Está en juego la humanidad

Las noticias se suceden en todo el mundo: en Francia se debate el llamado «matrimonio homosexual» con gran polémica pública y política, en Irlanda se discute en el Parlamento y la calle sobre el aborto, en California se dictan leyes prohibiendo los tratamientos médicos para homosexuales, en Colombia el aborto y la contracepción de emergencia dividen a las instituciones, en Uruguay se recogen firmas populares contra el aborto, en Alemania la CDU de Merkel rechaza en su Congreso el llamado «matrimonio homosexual», en Gran Bretaña parte significativa de la sociedad civil se revela contra la propuesta de Cámeron sobre el matrimonio de personas del mismo sexo, en USA el TS se plantea sentenciar sobre la constitucionalidad del matrimonio como exclusivo para hombre-mujer, etc.

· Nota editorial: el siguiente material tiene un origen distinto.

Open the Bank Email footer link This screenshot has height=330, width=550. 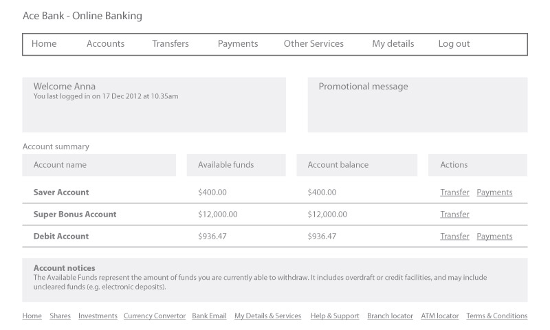(x=209, y=316)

Como se puede apreciar los grandes debates sobre las cuestiones esenciales que nos ocupan en España son de alcance universal y reflejan tendencias y fuerzas de fondo de nuestra época. En unos sitios y momentos parece que van ganando los defensores del nuevo laicismo seudoprogresista de género y en otros parece que los defensores del humanismo cristiano llevamos la delantera.

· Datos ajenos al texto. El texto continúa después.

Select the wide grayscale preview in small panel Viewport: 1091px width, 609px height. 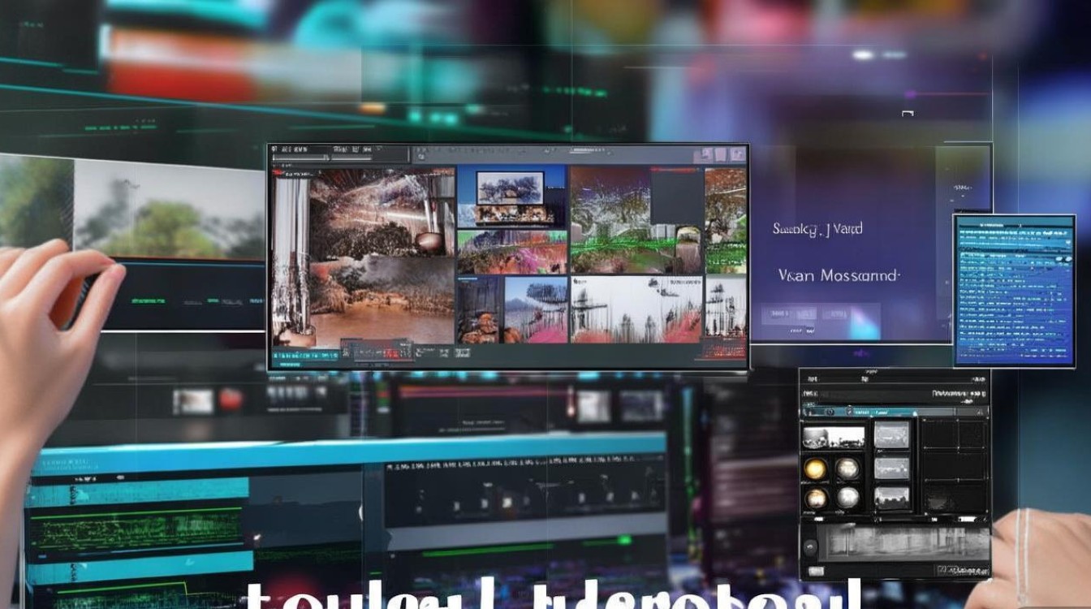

No hay que dejarse despistar por las últimas noticias, sino que hay que ser conscientes de las tendencias de fondo. Está en juego la humanidad, literalmente. Batalla apasionante y decisiva para el futuro en la que merece la pena implicarse pues lo que se confronta son dos concepciones sobre lo humano y por lo tanto la felicidad de nuestros hijos y el carácter humano de sociedad que les leguemos.

2 Comentarios

  1. Anonymous

    Me parece abismal su punto de partida de que se está perdiendo la humanidad, cuando la homosexualidad es una infinitesimal minoría de personas que siempre ha existido. ¿Puedo recomendarles un tono más serio y crítico? ¿Qué tal menos propaganda religiosa y finmudnista y reconocer que el porcentaje de población homosexual existente NO supone ninguna amenaza para nadie? Por ejemplo.

  2. Fernando

    Gracias por la reflexión. Mis padres me dejaron un «mundo» que progresaba económicamente mientras se suicidaba ontológicamente.

    Ahora que sin principios nos la estamos pegando, hasta que no les recuperemos, lo que se haga en lo económico será, literalmente, pan para hoy y hambre para mañana.